Water that enters the ear after swimming or bathing creates a moist environment. As a result, the ear can become home to bacteria. Swimmer’s Ear is an infection in the outer ear canal. Swimmer’s Ear can cause severe pain, pressure, and swelling if left untreated. Dr. Michael Cohen of Long Island Dental Care in Long Island, NY, invites you to learn more about this condition, how it can be prevented, and how he can help if you or your child suffer persistent symptoms.
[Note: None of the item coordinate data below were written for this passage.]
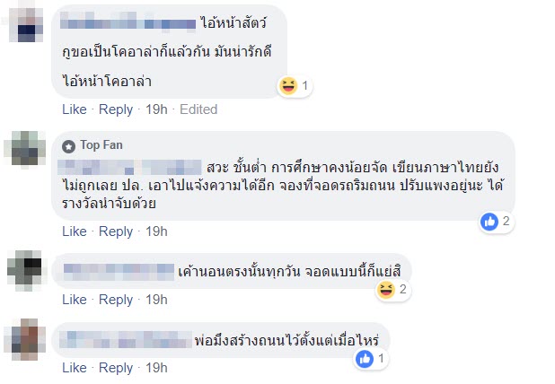555x384 pixels.
Task: Click the blurred name on the first comment
Action: 128,22
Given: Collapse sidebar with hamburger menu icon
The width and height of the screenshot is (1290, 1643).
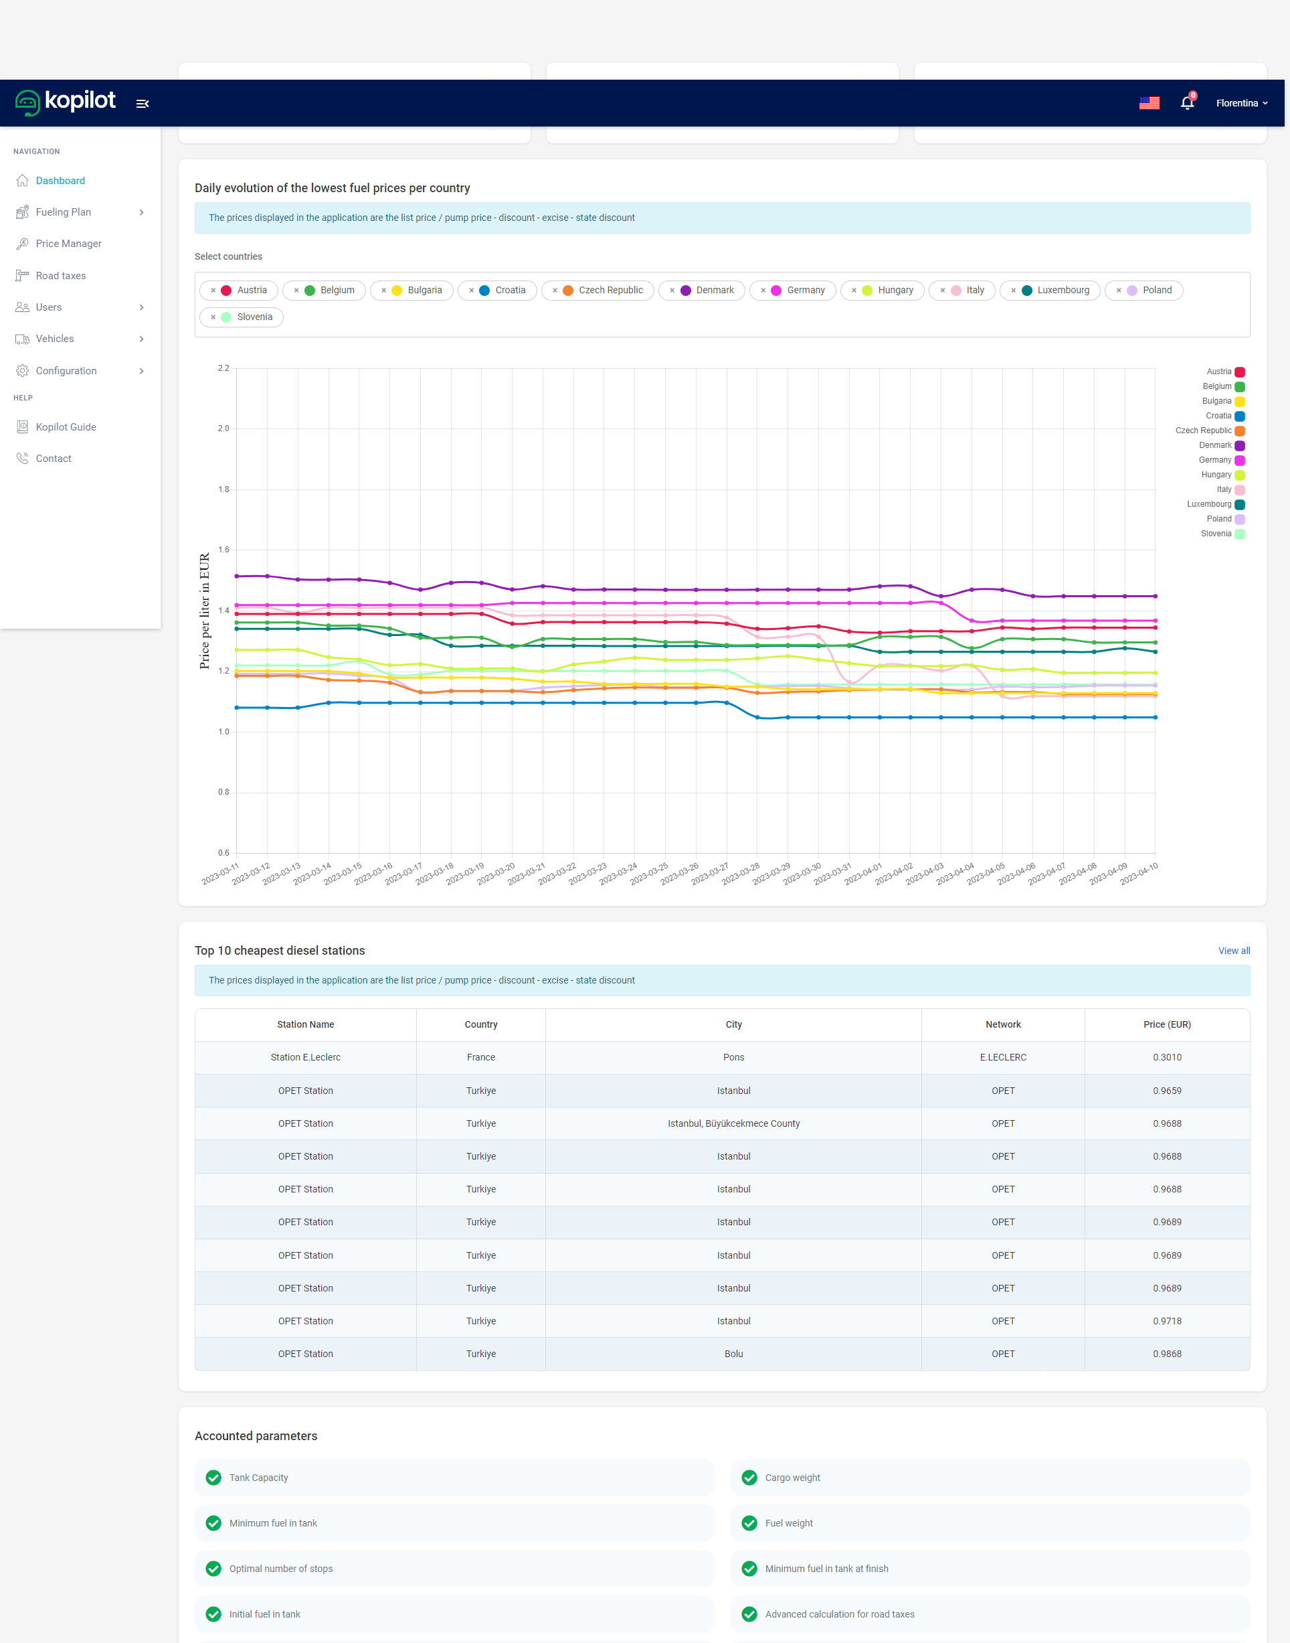Looking at the screenshot, I should [x=142, y=104].
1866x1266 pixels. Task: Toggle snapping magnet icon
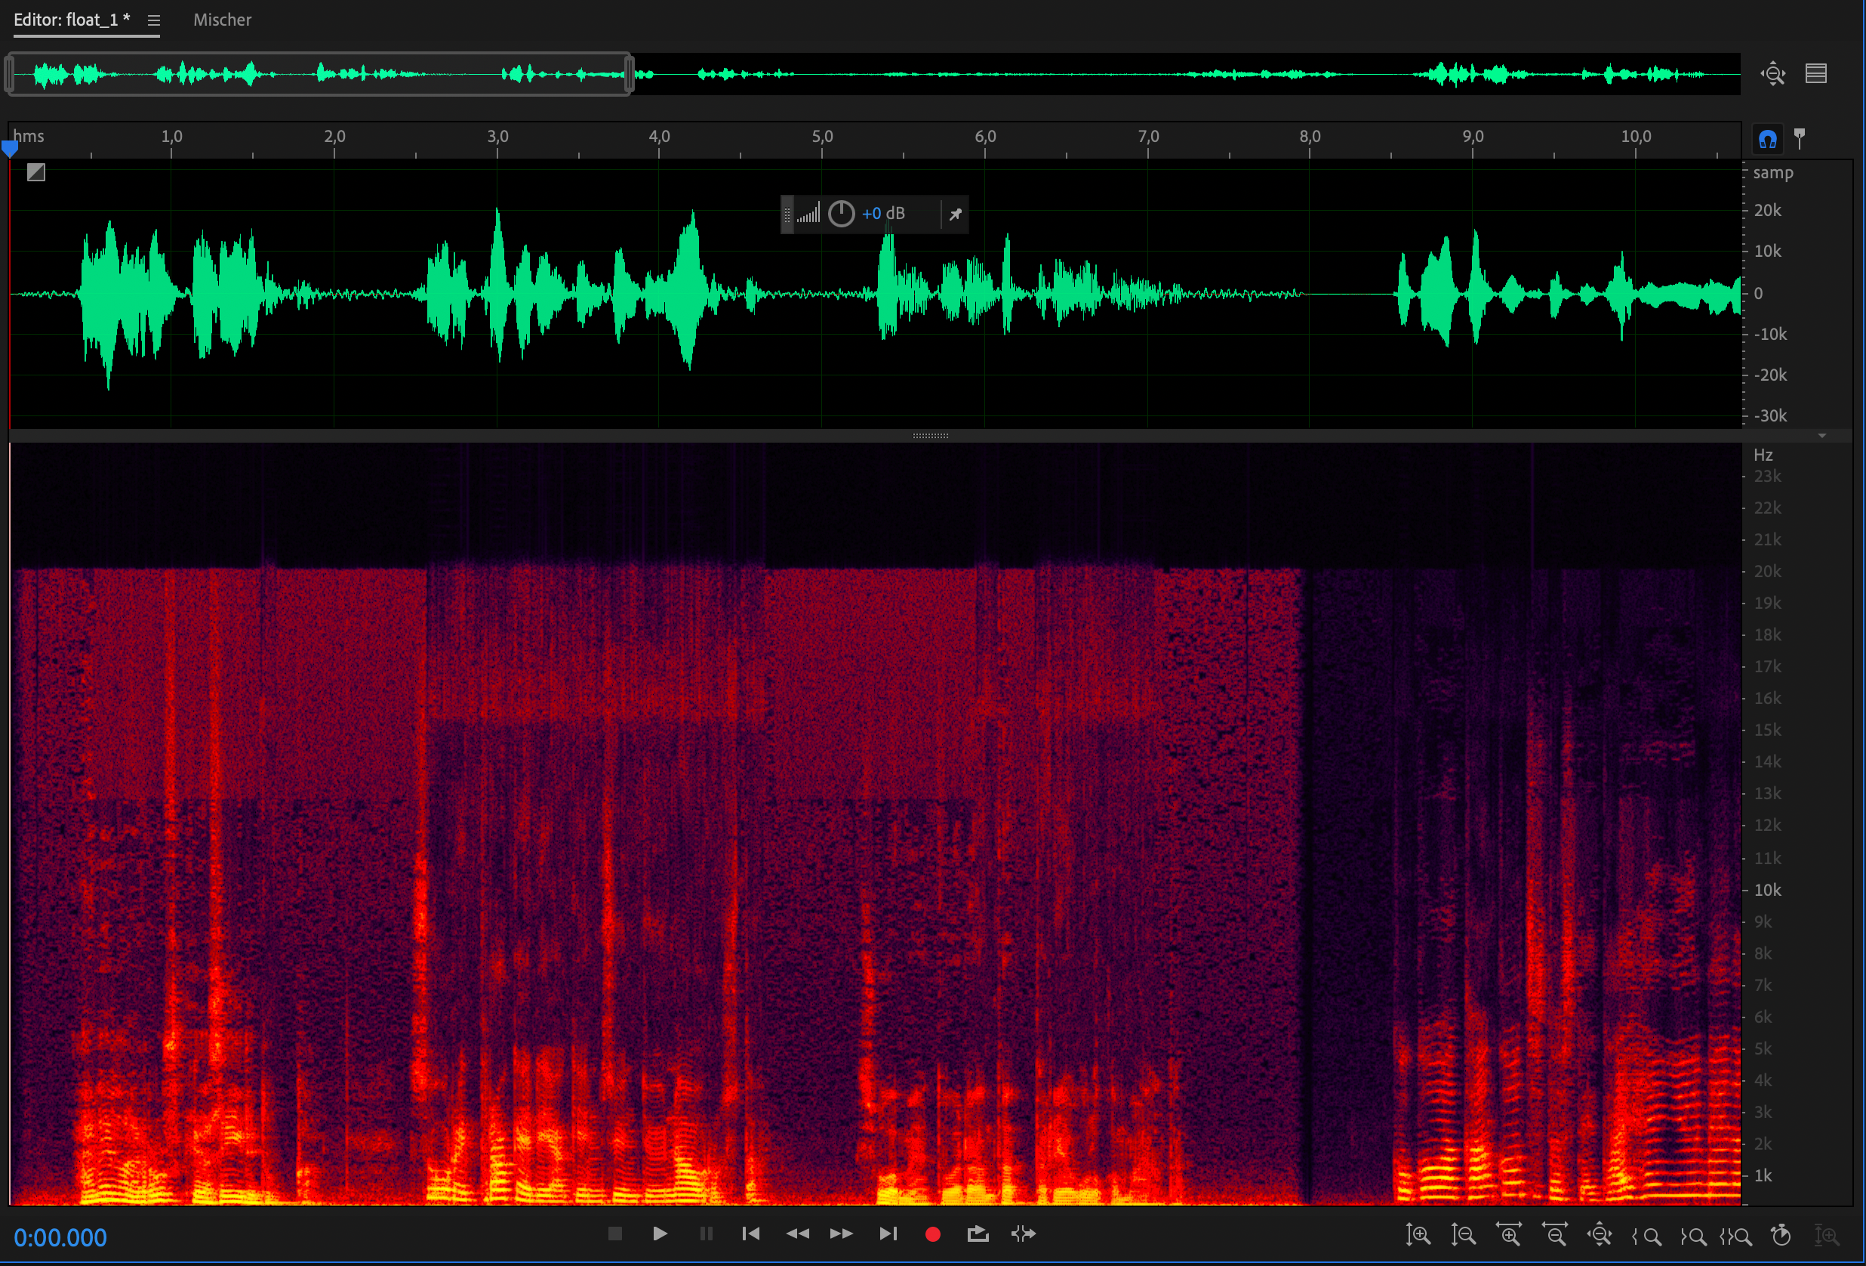pos(1767,140)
Swimmer's Ear is characterized by infection of the outer ear canal that can result in a host of painful symptoms.
Common Causes and Symptoms of Swimmer’s Ear
Some of the most common symptoms of Swimmer’s Ear include:
- Impaired or muffled hearing
- A feeling of fullness in the ear
After developing Swimmer’s Ear, many individuals may resort to turning the head on the side with the water in the ear, and then hitting the head with a hand to free the water. Others may use a small object placed inside the ear canal. Both methods are not recommended, as they can cause severe headaches as well as damage to the ear and the ear canal.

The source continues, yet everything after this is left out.